> _SHORT PROBLEM_: Return every line of the listing below that contains the string "screenshot". Case counts.

> _TASK INPUT_:
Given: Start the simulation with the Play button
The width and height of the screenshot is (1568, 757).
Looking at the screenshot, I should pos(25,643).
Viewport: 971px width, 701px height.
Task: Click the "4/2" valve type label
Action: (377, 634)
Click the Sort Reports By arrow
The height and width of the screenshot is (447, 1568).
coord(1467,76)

> _REPLY_:
The width and height of the screenshot is (1568, 757).
Looking at the screenshot, I should pos(25,643).
The height and width of the screenshot is (447, 1568).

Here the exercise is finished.